In any event, the invasion had a devastating impact on Iraq’s oil production, less because of the bombing by the US air force than because of the widespread looting of government agencies, schools, universities, archives, libraries, banks, hospitals, museums and state-owned enterprises. Drilling rigs were dismantled for the copper parts they were believed to contain. The looting continued from March to May 2003. Only a third of the damage to the oil industry was caused during the invasion; the rest happened after the fighting was over, despite the presence of the RIO Task Force and the US Corps of Engineers with its 500 contractors, specially prepared and trained to protect oil installations. Saddam’s supporters were prevented from blowing up the oil wells by the spread of the invasion, but the saboteurs set to work in June 2003.

Iraq’s one real asset

The only buildings protected were the gigantic oil ministry, where 15,000 civil servants managed 22 subsidiaries of the Iraq National Oil Company. The State Oil Marketing Organization and the infrastructure were abandoned. The occupiers regarded the oil under the ground as Iraq’s one real asset. They were not interested in installation or personnel. The oil ministry was only saved at the last minute because it housed geological and seismic data on Iraq’s 80 known deposits, estimated to contain 115bn barrels of crude oil. The rest could always be replaced with more modern US-made equipment and the know-how of the international oil companies, made indispensable by the sabotage.

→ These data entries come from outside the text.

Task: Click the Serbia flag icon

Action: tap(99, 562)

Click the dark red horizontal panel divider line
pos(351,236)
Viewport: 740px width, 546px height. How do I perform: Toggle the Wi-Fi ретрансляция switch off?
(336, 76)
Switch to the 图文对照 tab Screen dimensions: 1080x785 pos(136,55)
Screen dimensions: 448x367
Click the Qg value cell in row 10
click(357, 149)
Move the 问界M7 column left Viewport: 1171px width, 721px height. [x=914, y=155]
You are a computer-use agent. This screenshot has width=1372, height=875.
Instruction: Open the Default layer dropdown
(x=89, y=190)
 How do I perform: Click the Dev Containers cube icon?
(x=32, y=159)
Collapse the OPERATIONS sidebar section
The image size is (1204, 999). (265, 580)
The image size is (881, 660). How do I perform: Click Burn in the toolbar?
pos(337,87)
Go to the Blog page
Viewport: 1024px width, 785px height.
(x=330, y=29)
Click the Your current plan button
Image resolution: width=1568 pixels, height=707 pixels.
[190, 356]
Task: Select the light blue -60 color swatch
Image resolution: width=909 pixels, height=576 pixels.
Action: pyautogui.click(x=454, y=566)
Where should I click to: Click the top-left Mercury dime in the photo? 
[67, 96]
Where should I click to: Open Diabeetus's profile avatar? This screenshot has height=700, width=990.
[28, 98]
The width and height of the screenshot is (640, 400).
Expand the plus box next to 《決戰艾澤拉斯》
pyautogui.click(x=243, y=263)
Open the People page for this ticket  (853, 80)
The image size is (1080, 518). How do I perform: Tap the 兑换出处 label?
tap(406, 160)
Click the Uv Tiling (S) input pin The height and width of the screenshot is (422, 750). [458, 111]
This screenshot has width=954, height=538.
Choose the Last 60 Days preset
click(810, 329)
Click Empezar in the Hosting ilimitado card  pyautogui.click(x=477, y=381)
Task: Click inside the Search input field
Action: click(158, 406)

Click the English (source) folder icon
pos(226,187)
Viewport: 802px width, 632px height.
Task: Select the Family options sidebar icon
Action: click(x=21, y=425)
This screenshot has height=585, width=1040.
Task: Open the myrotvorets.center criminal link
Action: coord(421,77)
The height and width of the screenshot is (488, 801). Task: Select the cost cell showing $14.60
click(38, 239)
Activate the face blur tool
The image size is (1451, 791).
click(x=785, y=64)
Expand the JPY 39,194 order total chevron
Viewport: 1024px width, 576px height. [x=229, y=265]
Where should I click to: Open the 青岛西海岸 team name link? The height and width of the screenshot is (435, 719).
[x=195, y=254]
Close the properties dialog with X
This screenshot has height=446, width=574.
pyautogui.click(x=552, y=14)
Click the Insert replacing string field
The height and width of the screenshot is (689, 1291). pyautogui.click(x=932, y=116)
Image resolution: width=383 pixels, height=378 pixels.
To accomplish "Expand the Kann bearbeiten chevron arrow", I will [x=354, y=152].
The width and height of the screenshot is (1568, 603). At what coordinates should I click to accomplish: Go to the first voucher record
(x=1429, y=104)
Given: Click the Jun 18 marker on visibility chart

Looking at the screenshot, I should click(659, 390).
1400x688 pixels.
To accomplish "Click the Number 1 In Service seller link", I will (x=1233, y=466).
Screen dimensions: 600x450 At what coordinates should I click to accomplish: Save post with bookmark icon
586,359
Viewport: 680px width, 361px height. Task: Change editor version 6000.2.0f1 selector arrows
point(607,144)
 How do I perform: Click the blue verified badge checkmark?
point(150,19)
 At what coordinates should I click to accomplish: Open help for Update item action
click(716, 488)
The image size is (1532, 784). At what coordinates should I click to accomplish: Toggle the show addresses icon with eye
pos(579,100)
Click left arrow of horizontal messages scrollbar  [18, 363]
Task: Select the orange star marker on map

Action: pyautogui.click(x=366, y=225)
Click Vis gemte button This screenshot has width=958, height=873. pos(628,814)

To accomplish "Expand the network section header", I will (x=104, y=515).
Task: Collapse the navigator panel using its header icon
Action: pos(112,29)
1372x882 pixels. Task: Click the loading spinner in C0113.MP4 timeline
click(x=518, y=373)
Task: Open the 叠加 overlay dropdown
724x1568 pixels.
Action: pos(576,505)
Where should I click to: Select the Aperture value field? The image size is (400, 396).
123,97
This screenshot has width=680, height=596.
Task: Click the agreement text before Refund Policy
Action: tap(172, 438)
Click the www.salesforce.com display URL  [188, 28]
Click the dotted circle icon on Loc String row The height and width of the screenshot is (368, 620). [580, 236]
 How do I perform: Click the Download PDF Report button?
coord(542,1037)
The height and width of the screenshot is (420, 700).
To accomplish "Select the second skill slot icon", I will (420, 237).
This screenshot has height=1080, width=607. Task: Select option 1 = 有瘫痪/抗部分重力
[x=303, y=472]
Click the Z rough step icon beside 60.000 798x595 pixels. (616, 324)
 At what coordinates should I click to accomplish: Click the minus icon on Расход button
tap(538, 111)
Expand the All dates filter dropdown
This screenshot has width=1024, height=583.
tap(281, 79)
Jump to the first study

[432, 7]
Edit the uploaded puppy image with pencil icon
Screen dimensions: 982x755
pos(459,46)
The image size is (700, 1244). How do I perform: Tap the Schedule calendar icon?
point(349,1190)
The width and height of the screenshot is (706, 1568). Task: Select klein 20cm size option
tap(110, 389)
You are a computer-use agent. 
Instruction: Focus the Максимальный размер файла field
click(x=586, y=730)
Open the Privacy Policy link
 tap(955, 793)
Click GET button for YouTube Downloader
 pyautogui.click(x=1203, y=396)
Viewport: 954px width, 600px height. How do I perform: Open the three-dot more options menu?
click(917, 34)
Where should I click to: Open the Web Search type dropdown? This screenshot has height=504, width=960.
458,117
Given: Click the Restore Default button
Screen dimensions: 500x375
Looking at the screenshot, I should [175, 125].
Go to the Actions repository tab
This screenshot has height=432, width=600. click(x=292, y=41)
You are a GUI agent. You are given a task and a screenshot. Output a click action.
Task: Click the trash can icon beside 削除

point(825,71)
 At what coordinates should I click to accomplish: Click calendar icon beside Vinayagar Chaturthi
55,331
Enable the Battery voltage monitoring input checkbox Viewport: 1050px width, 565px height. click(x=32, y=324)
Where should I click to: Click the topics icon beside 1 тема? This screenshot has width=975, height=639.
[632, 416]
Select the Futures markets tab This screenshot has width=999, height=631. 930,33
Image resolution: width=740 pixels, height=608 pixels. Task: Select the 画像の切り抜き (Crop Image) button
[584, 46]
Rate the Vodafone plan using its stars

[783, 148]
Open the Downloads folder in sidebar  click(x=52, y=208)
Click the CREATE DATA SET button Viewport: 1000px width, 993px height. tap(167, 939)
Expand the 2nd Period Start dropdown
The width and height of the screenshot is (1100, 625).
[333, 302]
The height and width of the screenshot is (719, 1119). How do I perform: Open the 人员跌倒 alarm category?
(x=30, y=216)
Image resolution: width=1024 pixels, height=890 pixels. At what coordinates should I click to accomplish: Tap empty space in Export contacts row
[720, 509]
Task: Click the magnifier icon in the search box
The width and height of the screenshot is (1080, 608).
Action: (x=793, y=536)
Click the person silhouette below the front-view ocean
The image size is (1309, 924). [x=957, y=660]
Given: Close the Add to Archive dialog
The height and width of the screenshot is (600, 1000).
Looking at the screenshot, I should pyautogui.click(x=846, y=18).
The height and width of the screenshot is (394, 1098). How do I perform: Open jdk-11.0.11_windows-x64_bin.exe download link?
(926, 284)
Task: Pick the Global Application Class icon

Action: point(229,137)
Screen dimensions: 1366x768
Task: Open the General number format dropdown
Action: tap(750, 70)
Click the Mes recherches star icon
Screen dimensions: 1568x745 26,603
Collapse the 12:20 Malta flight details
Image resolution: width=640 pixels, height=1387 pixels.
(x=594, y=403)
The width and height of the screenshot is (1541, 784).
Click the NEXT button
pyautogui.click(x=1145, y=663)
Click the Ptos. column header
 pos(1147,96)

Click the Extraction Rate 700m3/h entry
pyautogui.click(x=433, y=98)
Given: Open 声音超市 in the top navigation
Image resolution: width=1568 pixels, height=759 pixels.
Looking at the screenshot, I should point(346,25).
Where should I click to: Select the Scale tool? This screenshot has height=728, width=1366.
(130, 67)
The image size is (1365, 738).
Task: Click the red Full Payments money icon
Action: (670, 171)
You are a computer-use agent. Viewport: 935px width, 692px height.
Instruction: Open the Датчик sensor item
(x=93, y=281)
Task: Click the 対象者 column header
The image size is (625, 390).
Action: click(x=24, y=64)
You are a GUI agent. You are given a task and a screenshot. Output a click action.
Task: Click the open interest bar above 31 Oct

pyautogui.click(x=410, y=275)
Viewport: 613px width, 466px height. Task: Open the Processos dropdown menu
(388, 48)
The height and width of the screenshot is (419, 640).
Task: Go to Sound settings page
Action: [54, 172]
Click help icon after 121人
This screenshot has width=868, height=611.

Thamir Abbas Ghadban, director-general of planning at the oil ministry, turned up at the office three days after the invasion was over, and, in the absence of a minister for oil( since Iraq had no government), was appointed second in command under Micheal Mobbs, a neocon who enjoyed the confidence of the Pentagon. Paul Bremer, the US proconsul who headed Iraq’s provisional government from May 2003 to June 2004, presided over the most 12 months in the oil sector in 70 years. Production fell by 1 mbpd- more than $13bn of lost income.

The oil installation, watched over by 3,500 under equipped guards, suffered 140 sabotage attacks between May 2003 and September 2004, estimated to have caused $7bn of damage. “There was widespread looting” said Ghadban. “Equipment was stolen and in most cases the buildings were set on fire.” The Daura refinery, near Baghdad, only received oil intermittently, because of damage to the pipeline network.” We had to let all the oil in the damaged sections of the pipeline to burn before we could repair them.” Yet the refinery continued to operate, no mean achievement considering that the workers were no longer being paid.

The senior manager of the national oil company also suffered. Until 1952 almost all senior managers of the Iraq Petroleum Company (IPC) were foreigners, who occupied villas in gated and guarded compounds while the local workforce lived in shanty towns. In 1952 tensions between Iraq and Muhammed Mossadegh’s Iran led the IPC to review its relations with Baghdad, and a clause of the new treaty concerned the training of Iraqi managers. By 1972, 75% of the thousand skilled jobs were filled by Iraqis, which helped to ensure the success of the IPC’s nationalization. The new Iraq National Oil Company gained control of the oilfields and production reached unprecedented level.